As flashy headlines about the promises and risks of AI in general and AI-generated sexual orientations in particular grab our attention, we must not be distracted from fundamental issues that get pushed aside about both presumed sexual orientations and about AI, like:

  • Presumed sexual orientations – be they human-read or machine-read – arose from and continue to legitimate histories, knowledges, values, imaginaries, and orders that very often put especially queers, gender variant, non-gender conforming and other non-normalized people at risk (e.g., people of color and people with disabilities).
  • Neither governments nor corporations have a right to ‘learn’ and ‘know’ anyone’s presumed sexual orientation, even though they increasingly claim this right without consent.
  • AI algorithms don’t actually ‘learn’ or ‘know’ the way humans learn and know. While humans write AI algorithms and input binary codes and human biases into these codes, even these programmers do not understand the parameters AI ‘deep learning’ algorithms use to make decisions. This is true even of simple determinations like, ‘Who will be the best employee?’ We have no idea what this might mean in the determination of one’s presumed sexual orientation and how that might be related to all manner of AI decision-making.
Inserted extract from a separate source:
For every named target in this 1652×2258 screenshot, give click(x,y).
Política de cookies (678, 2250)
  • Like ‘robots [that] work best when the world has been arranged the way they need it to be arranged in order to be effective’, AI algorithms might reorganize our worlds into increasingly closed systems, in which they function more easily than in the messy open-ended domains in which we actually live. And because AI is taking hold of our worlds through a ‘slow creep’, we may notice this only after it has occurred. This might not just affirm outdated binary understandings of sex, gender and sexuality; it might (re)produce a world in which these binaries are scientifically revalidated, further endangering especially those people who are ‘unreadable’ and thus ‘unknowable’ in binary terms.
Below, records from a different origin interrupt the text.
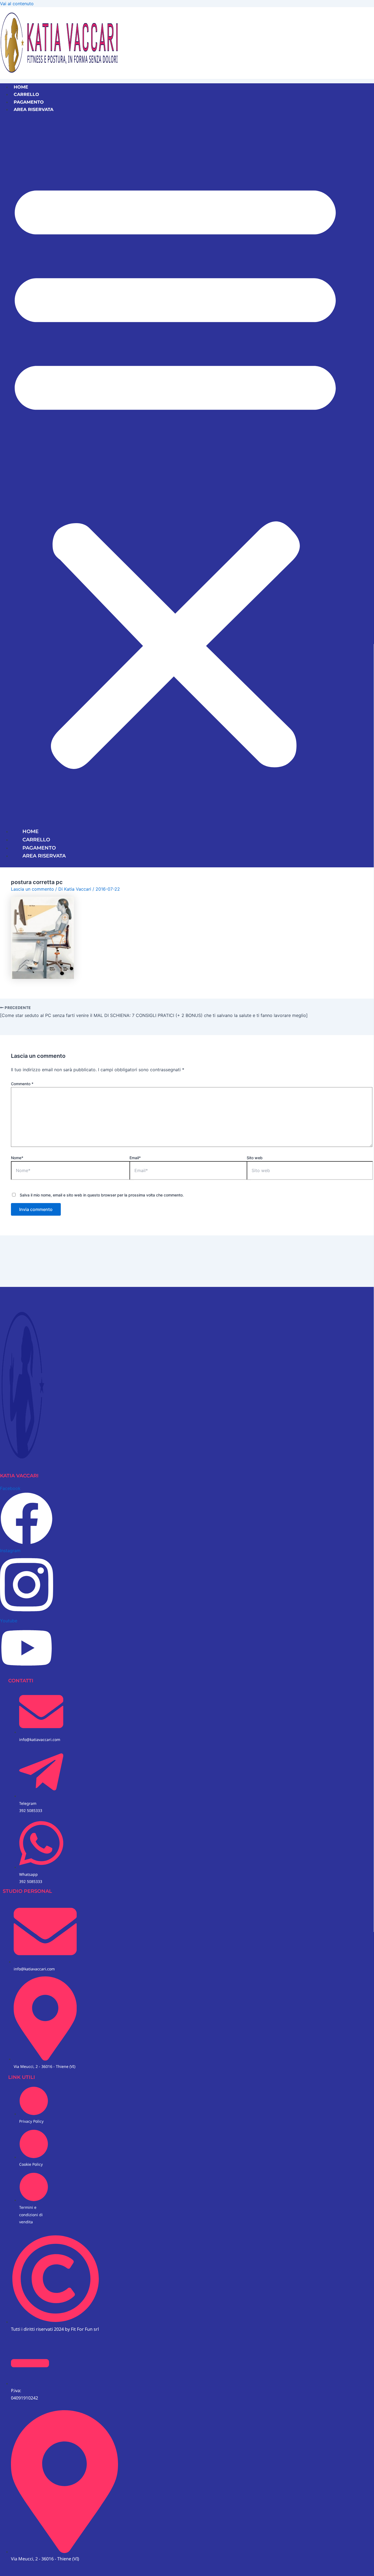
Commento (22, 1083)
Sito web (255, 1157)
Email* (135, 1157)
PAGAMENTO (29, 102)
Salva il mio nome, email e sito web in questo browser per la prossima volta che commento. (102, 1195)
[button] (175, 470)
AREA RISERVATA (33, 109)
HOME (21, 87)
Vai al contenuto (17, 3)
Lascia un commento (32, 889)
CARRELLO (26, 94)
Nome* (17, 1157)
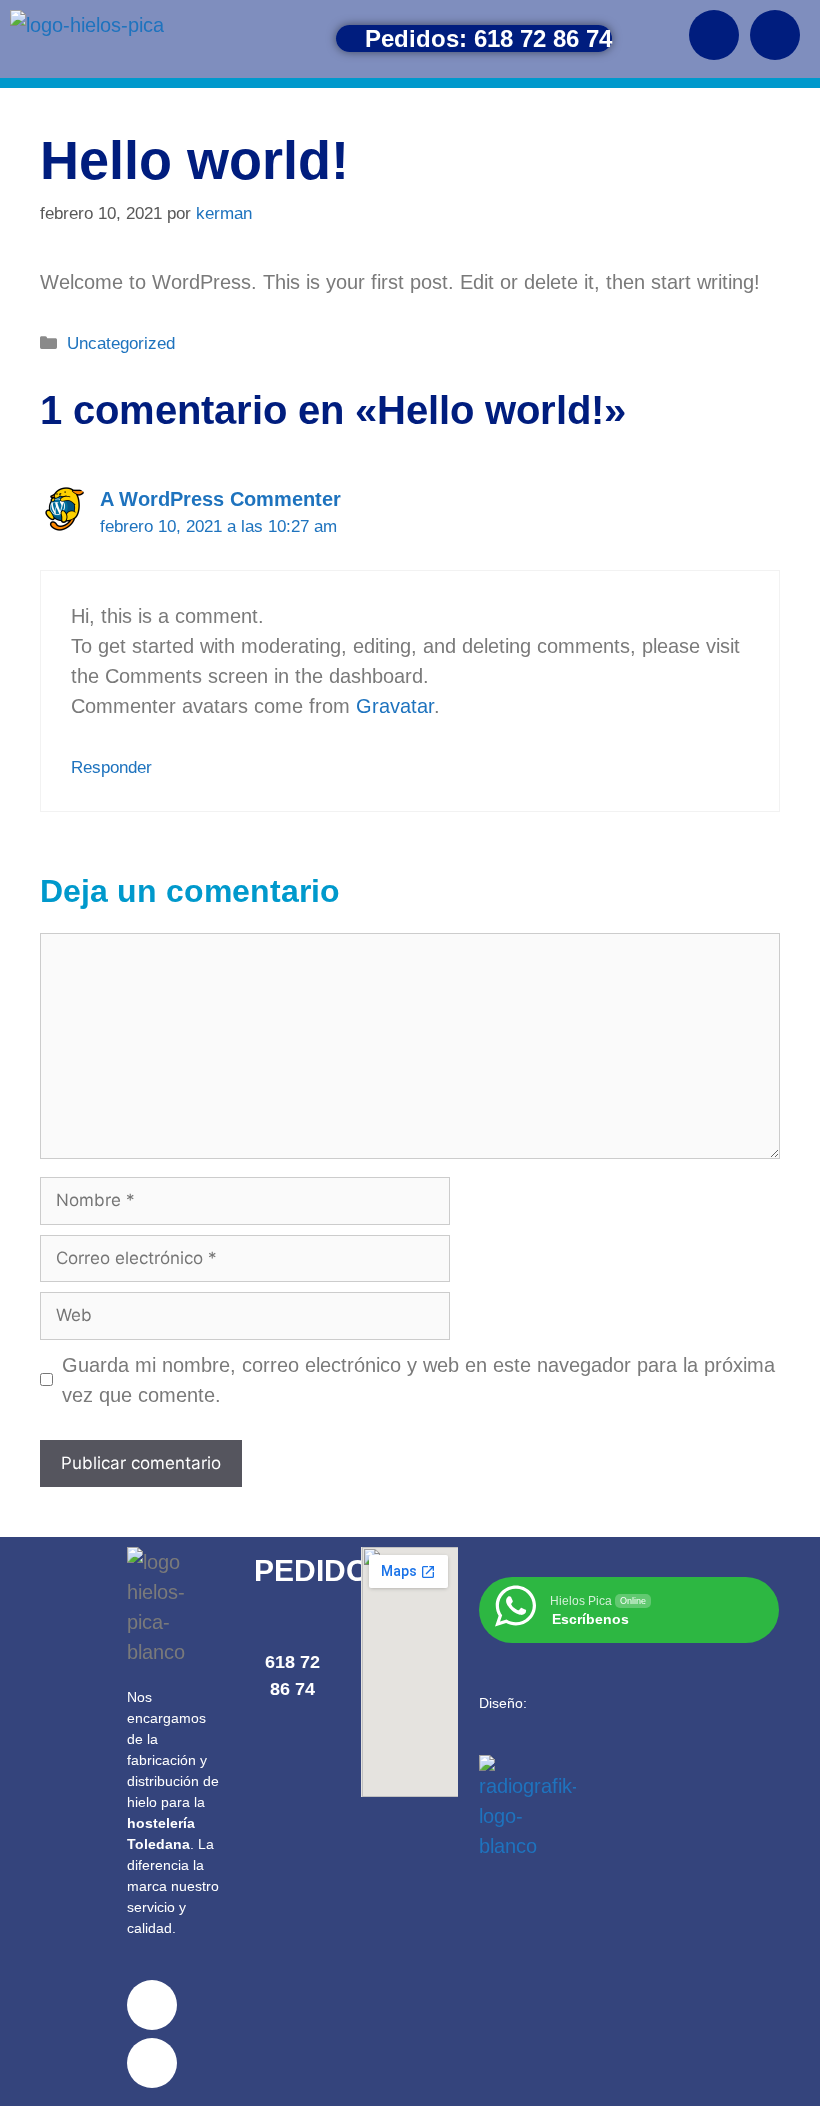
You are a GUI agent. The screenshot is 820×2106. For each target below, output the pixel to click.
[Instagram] (775, 35)
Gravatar (395, 706)
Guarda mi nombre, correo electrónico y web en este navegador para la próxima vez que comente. (418, 1380)
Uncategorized (121, 343)
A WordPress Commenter (220, 499)
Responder (111, 767)
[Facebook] (714, 35)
These issues don’t just arise in the widely discredited Stanford study. They are part and parcel of long traditions of bad science on sexuality and race as well as the emerging technologies of artificial intelligence and the specific algorithmic imaginaries they rely upon and fuel. What makes the Stanford study worth our attention are two things. One is how it combines the worst of all of these elements into another suspect tool governments and corporations could use to regulate people in terms of their presumed sexuality, in ways none of us either choose or fully understand. This is a potential crisis-in-the-making. Another is how it reminds us that as governments and international organizations delve further into AI research and its applications, the risks of their making similar mistakes that compound this potential crisis multiplies.
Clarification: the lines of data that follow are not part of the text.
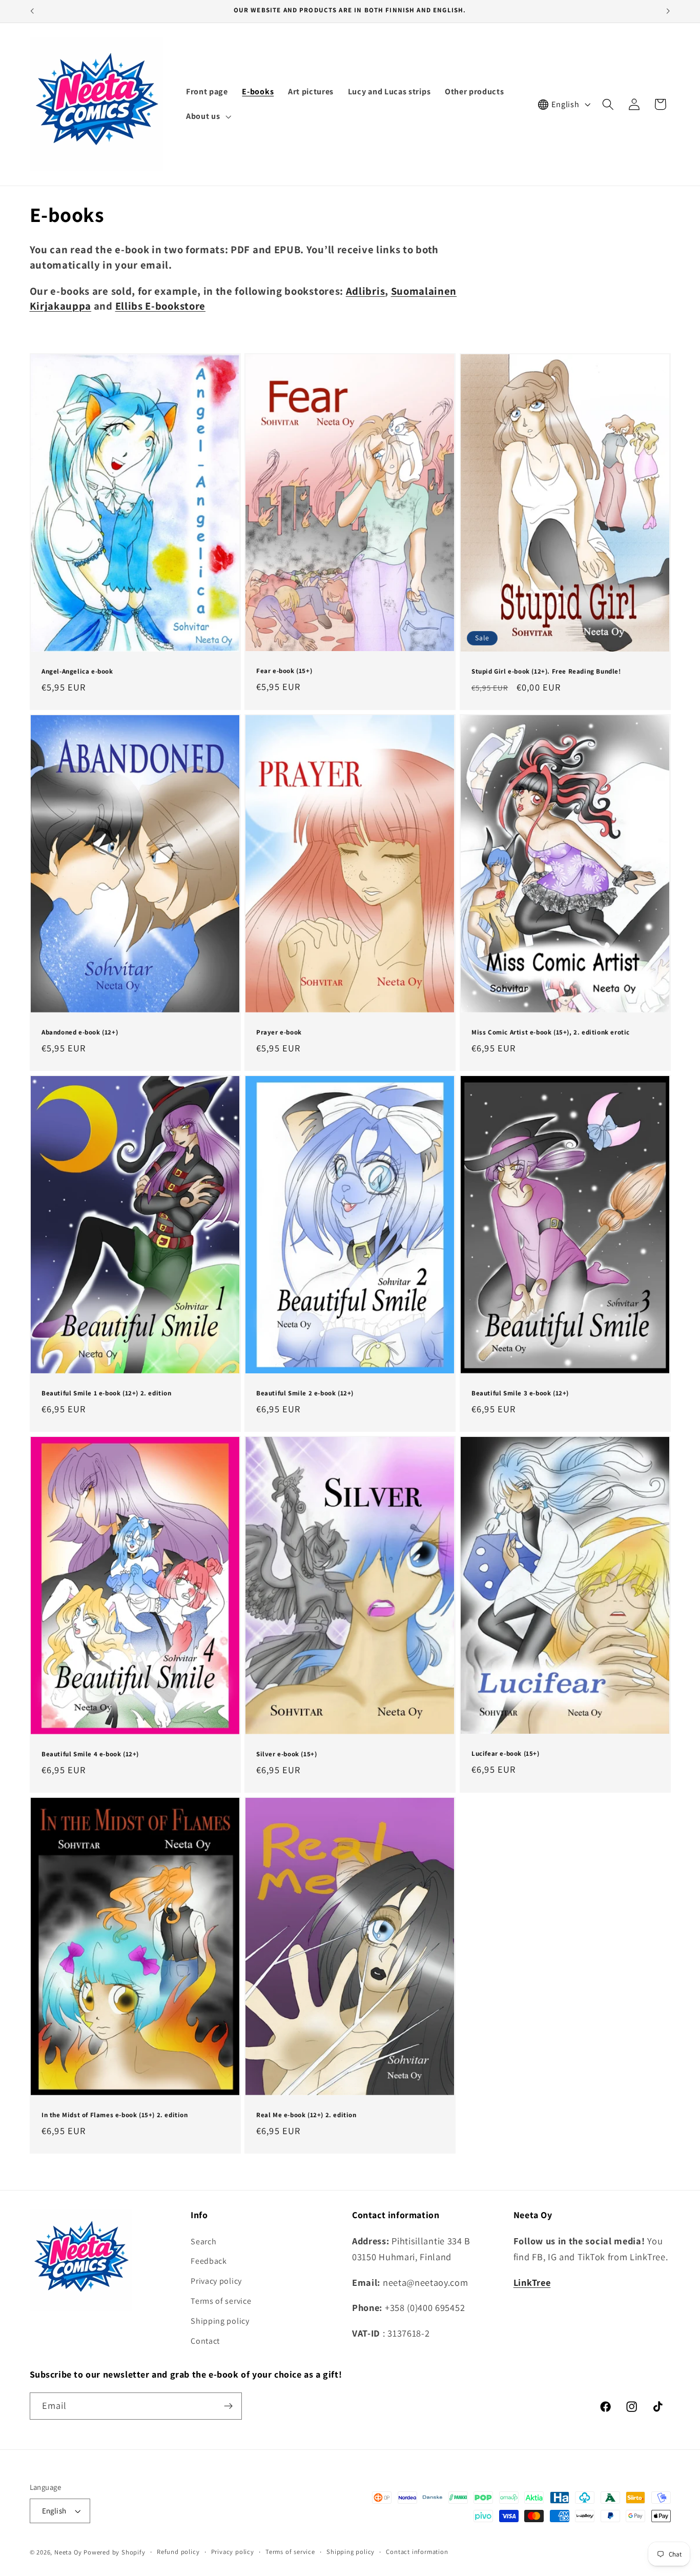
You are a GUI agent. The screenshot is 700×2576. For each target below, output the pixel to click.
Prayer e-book (279, 1033)
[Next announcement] (668, 11)
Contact (205, 2341)
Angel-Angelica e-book (77, 672)
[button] (207, 116)
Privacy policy (216, 2281)
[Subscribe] (228, 2406)
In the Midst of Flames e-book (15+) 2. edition (115, 2115)
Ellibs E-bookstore (160, 306)
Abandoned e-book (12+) (80, 1033)
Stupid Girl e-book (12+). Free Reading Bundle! (546, 671)
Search (203, 2241)
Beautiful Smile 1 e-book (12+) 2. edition (107, 1393)
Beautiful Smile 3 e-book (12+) (520, 1393)
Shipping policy (220, 2321)
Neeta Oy (67, 2552)
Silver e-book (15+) (286, 1754)
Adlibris (365, 291)
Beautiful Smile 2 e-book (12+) (305, 1393)
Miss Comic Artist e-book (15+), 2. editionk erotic (550, 1033)
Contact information (417, 2551)
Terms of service (221, 2301)
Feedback (209, 2261)
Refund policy (178, 2551)
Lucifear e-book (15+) (505, 1754)
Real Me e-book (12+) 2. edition (306, 2115)
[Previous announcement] (31, 11)
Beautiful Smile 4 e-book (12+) (90, 1754)
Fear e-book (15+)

We have a political responsibility to monitor, critically interrogate, and influence how AI is used to imagine and combine (pseudo-)science and technology with things like sexuality, gender, race, age, ability and class. What is at stake is much more than a badly designed academic study. It is (potential) AI applications by individuals, corporations, nations, and international organizations that could be better, as bad as, or even worse than those of the Stanford study.